Yesterday, Shut up and Dance came on at the county fair and I was reminded of the time I was 18 and in love at the fair, dancing as it was reaching closing time and the lights were beautiful and I just felt pure and happy and full of love for my people and for just being alive. There was that feeling of being free and young and in love for the first time, and I felt eternal.
That’s what I love so much about the summer — it has a way of feeling eternal. And I guess that’s because it’s so much easier to sink into presence knowing that everything’s temporary — so you may as well sink into the moment, every moment, and let it last forever.
It’s so hard to actively plan a life and sink into the moment at the same time. On some level planning the future is an act of constantly correcting course — some part of my life is lacking, I can visualize a better reality, my day to day isn’t what I want it to be yet, I want to have these experiences to feel more whole, to gain more wisdom, to get out of the stagnation I feel where I am — and it’s our way of manifesting our highest reality into our lives and acting on our truth as we change or discover more about ourselves. It’s so easy to get lost in what the present lacks and what is missing now compared to a vision of the future, and it’s even easier to get dragged down to hopelessness when you feel like you can’t map out concretely what will come between points A and B.
As I write this I’m like holy fuck, that’s what they really mean when they say it’s about the journey, not the destination. Every passing day the truisms of the world only become truer — proof of the fact that growth really only happens on the experiential level, that no amount of forewarning can replace the experience of feeling something deeply. But that’s a side note.
These days I often feel like I’m waiting for my life to start, and it has me reflecting on what it means to appreciate the waiting periods, something that sounds great in theory but difficult to comprehend in practice. But I suppose it would have to mean appreciating our suffering for pushing us closer and closer to our authentic selves, for the ugly duckling stages, the missed targets, the foggy path we continue to tread onwards; falling in love with our darkness; being grateful to ourselves for pushing through the fear and the unknown. As an artist I suppose it means loving your craft even when there’s no one else to really love it for you, when it’s yet to be witnessed by the world the way you want it to or before you even know how you want to be witnessed.
And in the end I’ve arrived, once again, on the importance of loving yourself deeply — finding intimacy with the self to create an open channel of love with the Universe and the fellow beings by our side and those we find along the way.
Some number of mornings ago I was feeling triggered, hurt, and sad and I was hit with the thought God no, not this again. This relentless visitor comes less often these days compared to others but inevitably pays a visit at some point. In my journal that morning I complained to the Universe about this — why does it come back? Is this something I really must live with? And I was reminded that suffering is, in fact, the nature of being human; it is the legacy of the human experience passed down from soul to soul.
My next question was why does trying to understand what is causing me pain matter? Why does trying to understand any of this reasoning behind my suffering have any impact, or lesson our pain when we experience it?

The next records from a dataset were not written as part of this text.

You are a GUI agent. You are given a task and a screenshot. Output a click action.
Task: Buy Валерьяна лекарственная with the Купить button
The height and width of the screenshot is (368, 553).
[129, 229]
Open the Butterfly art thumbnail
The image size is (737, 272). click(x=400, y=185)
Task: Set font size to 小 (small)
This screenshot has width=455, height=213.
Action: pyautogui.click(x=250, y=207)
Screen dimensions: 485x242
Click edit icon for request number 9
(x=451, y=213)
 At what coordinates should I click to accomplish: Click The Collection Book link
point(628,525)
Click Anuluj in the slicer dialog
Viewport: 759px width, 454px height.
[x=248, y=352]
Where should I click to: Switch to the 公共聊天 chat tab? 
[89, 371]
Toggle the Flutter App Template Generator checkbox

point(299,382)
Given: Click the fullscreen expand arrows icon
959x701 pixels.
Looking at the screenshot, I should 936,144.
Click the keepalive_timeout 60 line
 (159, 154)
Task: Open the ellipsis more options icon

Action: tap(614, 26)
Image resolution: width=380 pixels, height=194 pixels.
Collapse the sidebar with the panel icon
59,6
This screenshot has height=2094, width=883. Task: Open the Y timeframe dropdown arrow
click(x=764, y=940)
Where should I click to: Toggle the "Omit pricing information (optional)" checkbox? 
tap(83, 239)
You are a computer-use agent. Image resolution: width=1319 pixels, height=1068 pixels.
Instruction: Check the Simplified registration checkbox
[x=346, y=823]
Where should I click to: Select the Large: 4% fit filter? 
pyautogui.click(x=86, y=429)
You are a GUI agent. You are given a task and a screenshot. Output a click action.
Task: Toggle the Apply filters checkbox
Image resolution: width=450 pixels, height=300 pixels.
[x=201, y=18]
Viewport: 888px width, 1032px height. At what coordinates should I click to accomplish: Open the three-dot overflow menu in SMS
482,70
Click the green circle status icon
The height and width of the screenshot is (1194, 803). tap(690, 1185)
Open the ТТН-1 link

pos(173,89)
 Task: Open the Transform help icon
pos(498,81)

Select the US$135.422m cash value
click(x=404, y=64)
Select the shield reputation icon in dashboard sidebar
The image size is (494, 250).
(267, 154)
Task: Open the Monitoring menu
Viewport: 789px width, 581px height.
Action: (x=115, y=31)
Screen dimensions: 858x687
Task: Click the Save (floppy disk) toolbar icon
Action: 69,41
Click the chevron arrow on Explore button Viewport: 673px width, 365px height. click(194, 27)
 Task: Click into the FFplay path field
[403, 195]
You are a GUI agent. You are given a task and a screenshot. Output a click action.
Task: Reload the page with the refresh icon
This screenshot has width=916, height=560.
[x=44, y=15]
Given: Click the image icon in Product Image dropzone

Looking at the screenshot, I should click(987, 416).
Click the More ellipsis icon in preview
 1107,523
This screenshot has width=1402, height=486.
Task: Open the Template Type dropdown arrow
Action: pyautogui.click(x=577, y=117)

Around there I was told that there were no more answers or questions. The simple truth is that pain is quite inevitable, whether or not you understand it. And the solace I was left with was the unity of being alive, just how beautiful it somehow is that across generations, time periods, cultures, and since the very beginning of our existence as a species, we have persevered and are brought together by this collective perseverance through the simple fact that we exist.
I don’t know why thinking about this really matters. But it helped me to realize how expansive my love for humanity and my own humanness can really be.
So I’ll leave you with that for now. This is a love letter to you — I love you for existing.